:: EXERCISE OBJECTIVE ::
Find the line with "Task: Click the sidebar chat list scrollbar" in the data below. Repeat it and every line after it exactly, but not the pictures.

--- DATASET RECORDS Enclosed Below ---

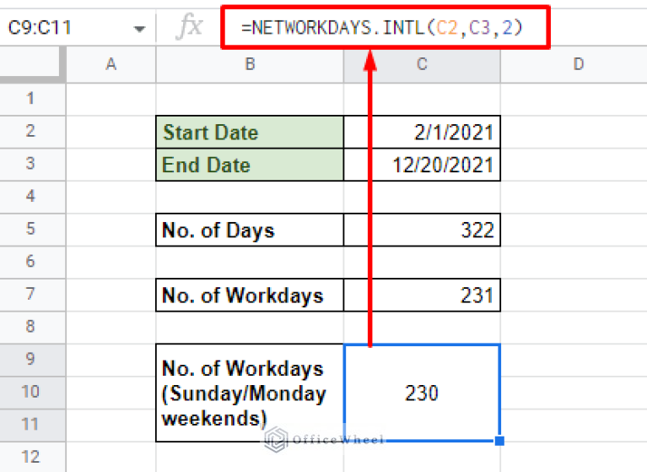The width and height of the screenshot is (647, 472).
Task: Select cell containing 2/1/2021
Action: pyautogui.click(x=422, y=133)
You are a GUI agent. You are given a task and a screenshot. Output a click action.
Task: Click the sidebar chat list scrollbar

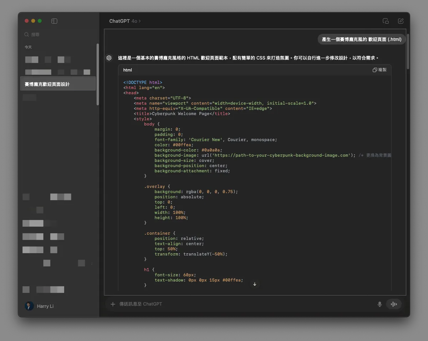coord(97,74)
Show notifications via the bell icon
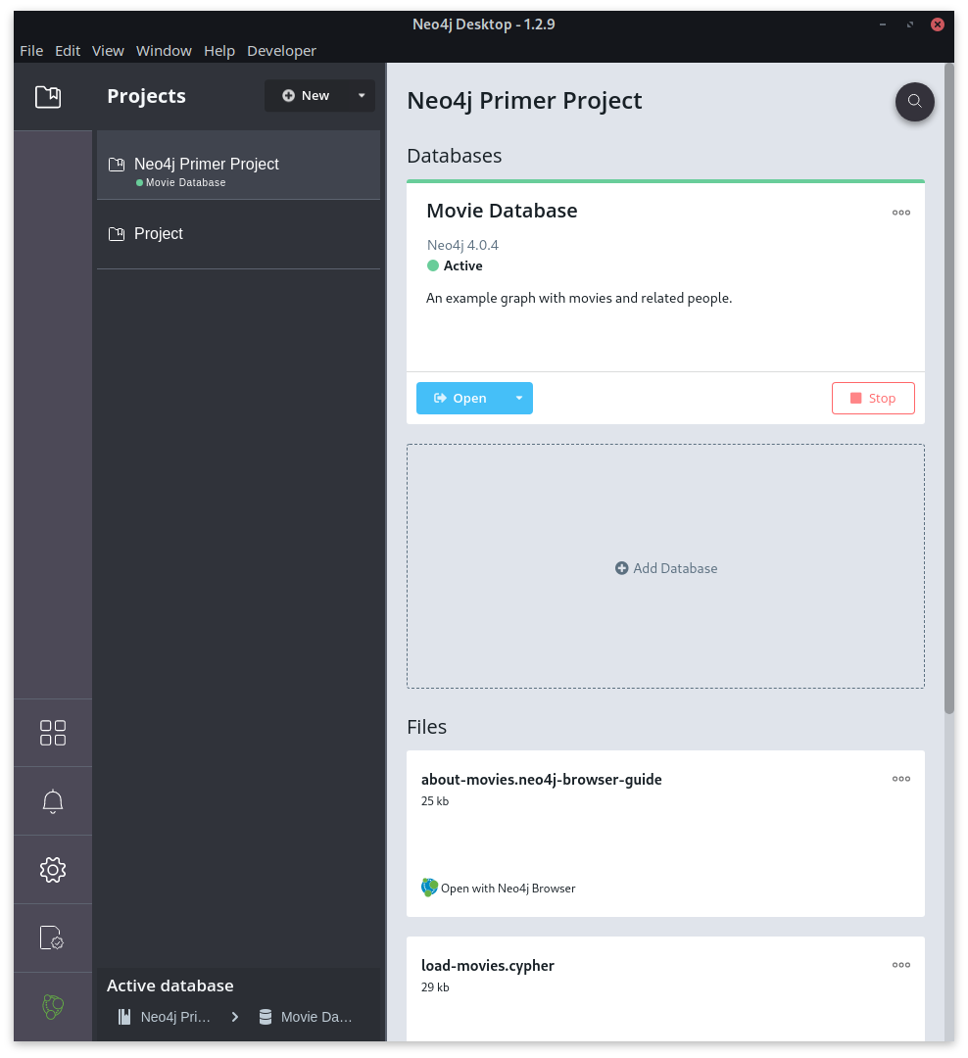968x1058 pixels. click(53, 801)
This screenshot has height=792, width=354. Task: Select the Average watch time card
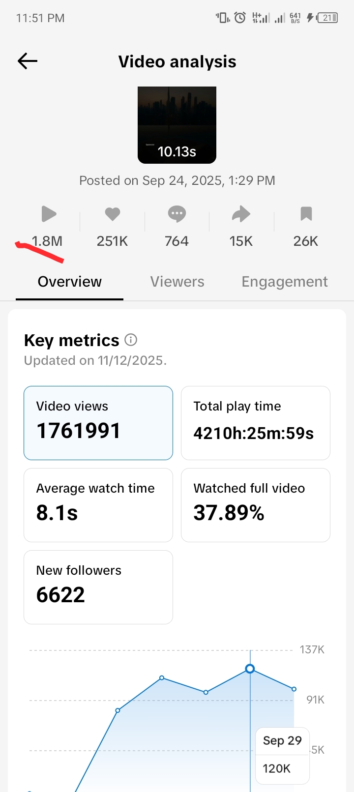tap(98, 505)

--- End of Enclosed DATASET RECORDS ---

:: YOUR RESPONSE ::
Task: Click the sidebar chat list scrollbar

coord(97,74)
Show notifications via the bell icon
968x1058 pixels. click(53, 801)
This screenshot has height=792, width=354. Task: Select the Average watch time card
tap(98, 505)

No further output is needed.